## What to do
Rewrite all of the entries below, changing every "pixels" to "px" and keeping everything else unchanged, and leave the pictures out.

## Data extract
- - - -
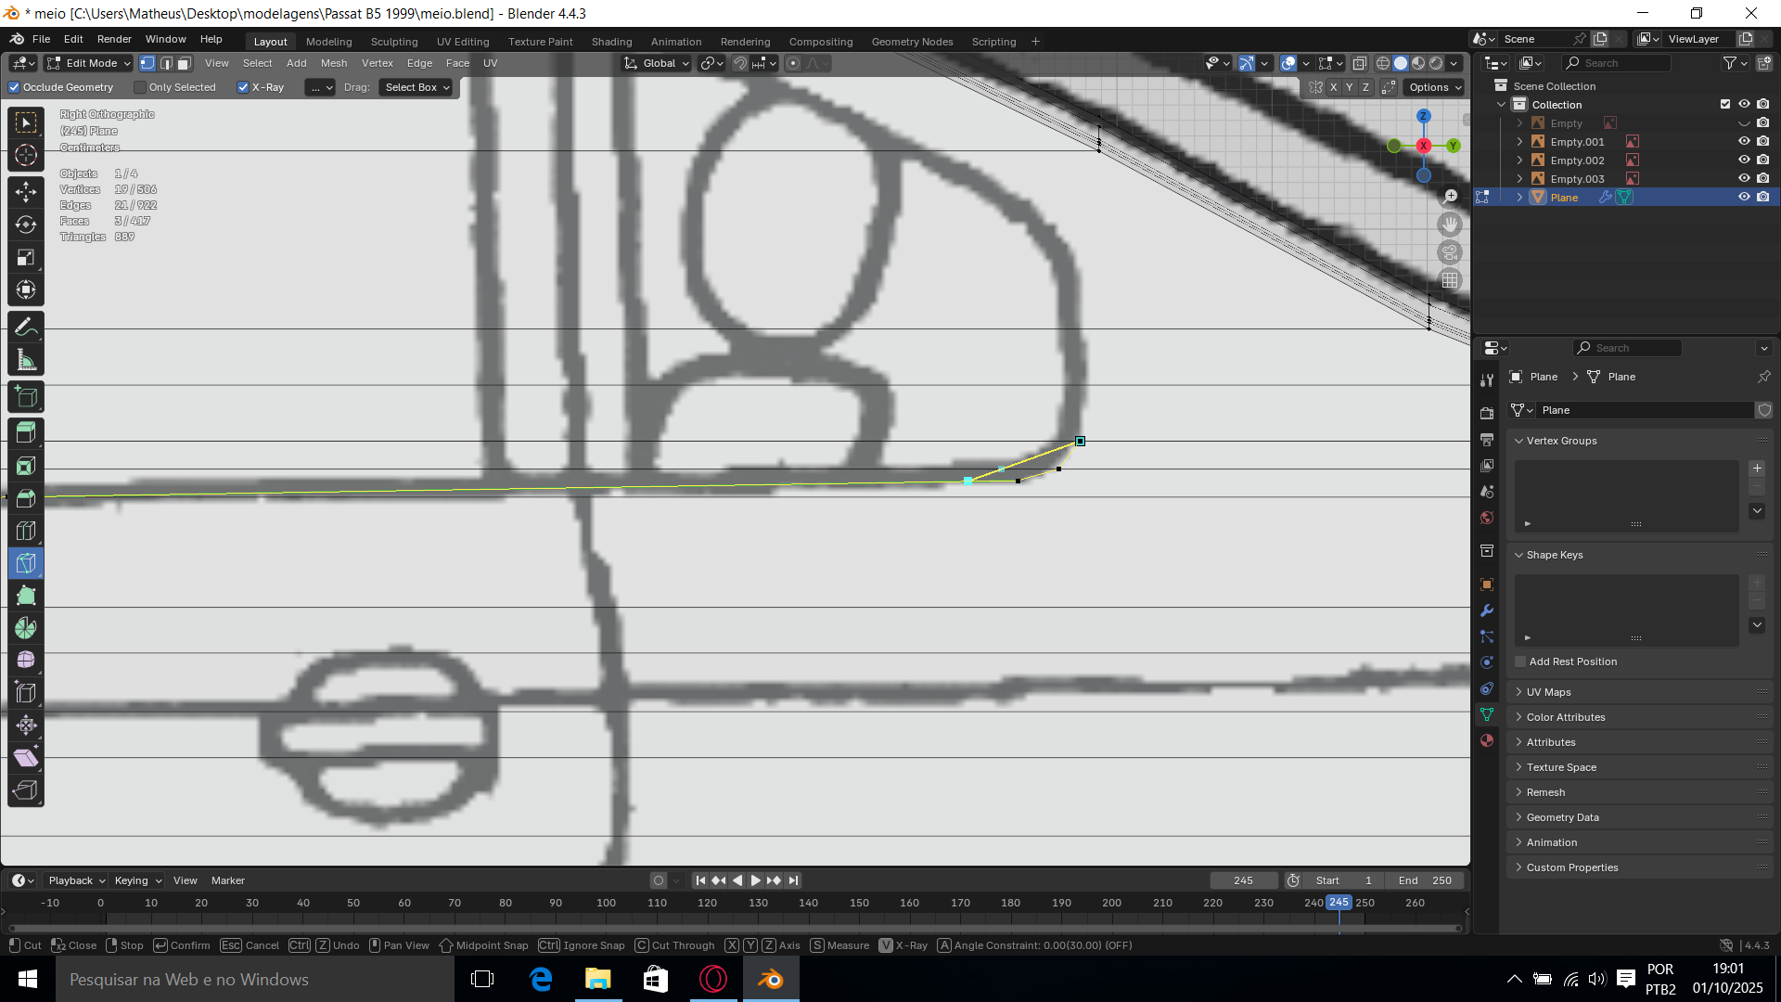Hide Empty.001 in the viewport
Screen dimensions: 1781x1002
[1744, 141]
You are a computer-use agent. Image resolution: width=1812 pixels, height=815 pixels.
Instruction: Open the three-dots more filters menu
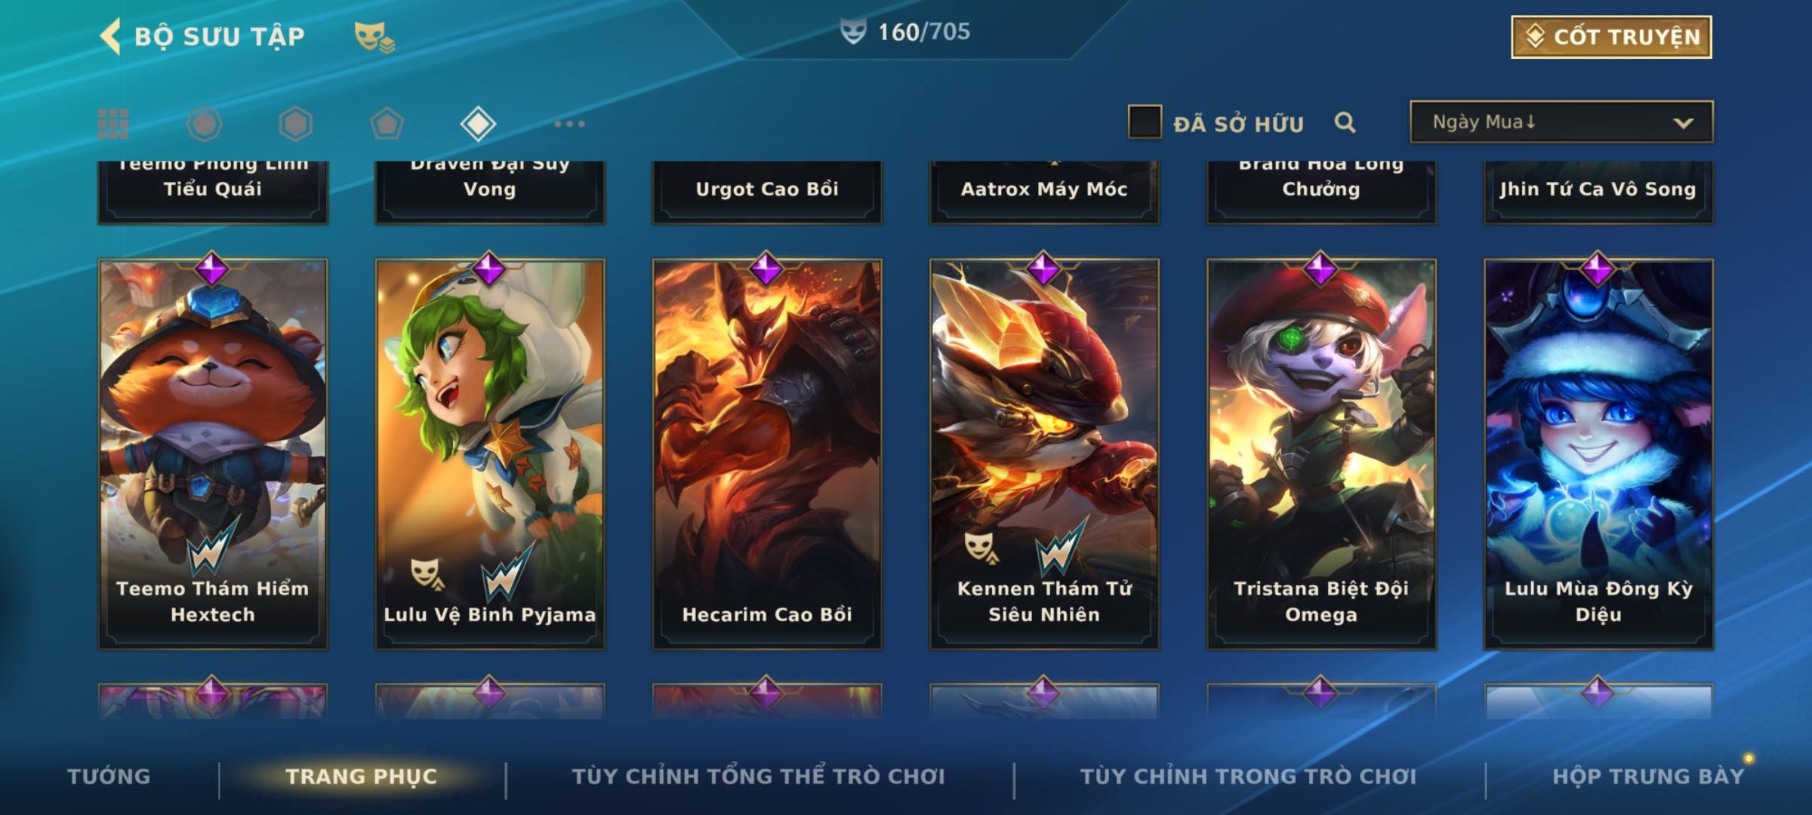[x=569, y=124]
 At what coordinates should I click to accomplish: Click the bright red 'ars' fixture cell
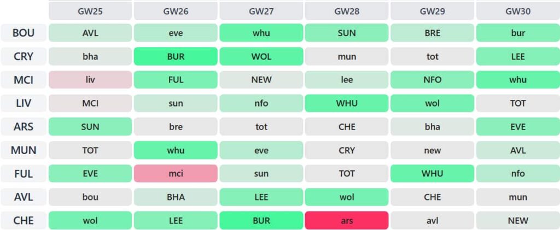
- - - -
## Result
Hide Empty.001 in the viewport
Screen dimensions: 1781x1002
[1744, 141]
You are a computer-use agent. Image resolution: width=1812 px, height=815 px.
Instruction: Open the three-dots more filters menu
[x=569, y=124]
 At what coordinates should I click to accomplish: Click the bright red 'ars' fixture cell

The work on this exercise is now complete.